Da zuckt man erst mal zusammen ... Schnee, Gefangenenlager, Strafkolonie ... aber, hey, wir schreiben das Jahr 2005 und es ist Frühling, fast Sommer. Das wird bestimmt alles gut gehen *dennoch Stoßgebet zum Himmel schick*.

Vor uns eine ganz große Hoffnung ... die Stadt Jekaterinburg.
Unser nächstes großes Ziel ... gleich sind wir dort.

Wir finden ein gutes Hotel und werden hier zwei Nächte bleiben.

Auf unserem geistigen Notiz-Zettel steht:

- neue Felge finden (auch wenn die reparierte ganz gut läuft).
- neue Bremsklötze finden (denn die alten am Vorderrad bei Hermes Mitfahrerin sind völlig abgenutzt).
- neuen Fotoapparat kaufen.

--

Heute gibts mal wieder Fragen und da werden auch Eure Fragen mit einfließen.

Meine Fragen

1. Wie sauer oder traurig warst du, als der Fotoapparat kaputt ging ?

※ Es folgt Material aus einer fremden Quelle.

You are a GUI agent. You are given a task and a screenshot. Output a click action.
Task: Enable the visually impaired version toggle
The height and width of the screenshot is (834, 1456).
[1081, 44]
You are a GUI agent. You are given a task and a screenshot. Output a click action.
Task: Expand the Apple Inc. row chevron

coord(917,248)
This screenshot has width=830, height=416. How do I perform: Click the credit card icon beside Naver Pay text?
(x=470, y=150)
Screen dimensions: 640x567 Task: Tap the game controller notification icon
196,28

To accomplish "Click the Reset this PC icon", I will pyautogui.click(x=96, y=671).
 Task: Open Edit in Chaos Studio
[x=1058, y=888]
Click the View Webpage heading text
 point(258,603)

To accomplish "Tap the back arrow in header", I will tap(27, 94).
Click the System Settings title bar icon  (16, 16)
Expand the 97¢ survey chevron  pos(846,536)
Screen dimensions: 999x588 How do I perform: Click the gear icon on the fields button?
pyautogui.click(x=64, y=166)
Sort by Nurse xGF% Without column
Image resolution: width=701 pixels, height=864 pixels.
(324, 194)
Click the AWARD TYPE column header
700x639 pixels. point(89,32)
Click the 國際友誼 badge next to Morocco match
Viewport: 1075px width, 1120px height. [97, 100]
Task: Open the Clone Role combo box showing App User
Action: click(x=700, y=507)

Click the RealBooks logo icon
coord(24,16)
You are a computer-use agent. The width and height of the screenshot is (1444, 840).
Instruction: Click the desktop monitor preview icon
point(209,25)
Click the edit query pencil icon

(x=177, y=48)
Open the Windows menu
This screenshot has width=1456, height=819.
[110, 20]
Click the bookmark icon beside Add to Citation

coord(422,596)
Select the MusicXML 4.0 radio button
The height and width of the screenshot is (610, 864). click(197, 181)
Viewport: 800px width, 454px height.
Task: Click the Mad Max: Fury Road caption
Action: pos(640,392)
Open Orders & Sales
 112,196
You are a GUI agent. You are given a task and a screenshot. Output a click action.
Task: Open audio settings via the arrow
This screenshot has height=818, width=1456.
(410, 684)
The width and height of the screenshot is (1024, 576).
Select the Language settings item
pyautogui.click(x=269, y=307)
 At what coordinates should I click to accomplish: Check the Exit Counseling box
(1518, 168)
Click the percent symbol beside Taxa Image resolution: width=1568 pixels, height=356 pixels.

2. Woher habt Ihr gewusst, wo in Perm die Fahrradgeschäfte sind (oder waren das nicht alles Fahrradgeschäfte ?). Warum hatten die keine Felgen ? Erzähl doch mal über die Fahrerei ... fünf Mal quer durch die Stadt oder so ...

Seelenfärblerfragen

3. Wie viele Kilometer seid ihr den im Schnitt pro Tag geradelt?

4. Habt ihr manchmal kleinere Straßen in Kauf genommen damit die Reise angenehmer ist, obwohl ihr dafür länger brauchtet? Ich meine, das schnellste Weiterkommen wäre ja auf Autobahnen oder Schnellstraßen gewesen?

5. Hat die Empfehlung jenes Russen, wie man besser über den Ural kommt, euch veranlasst, nach Tschaikowsky zu radeln, wo doch der kürzere Weg nach Perm nördlicher verlaufen wäre?

6. Mir ist aufgefallen, eure Fotos von Straßen sind immer auf der linken Straßenseite geknipst. Ist das, weil man dort sicherer steht, oder hattet ihr zurück geknipst?


Wenn Ihr, liebe Kalenderblattleser, Fragen habt, die noch nicht gestellt worden sind bzw. sich erst während des Lesens ergeben, dann nur her damit und in die Kommentarfunktion schreiben.

Und nun: ab unter die Dusche, rein ins Bett ... endlich mal wieder in einer Stadt, in Jekaterinburg.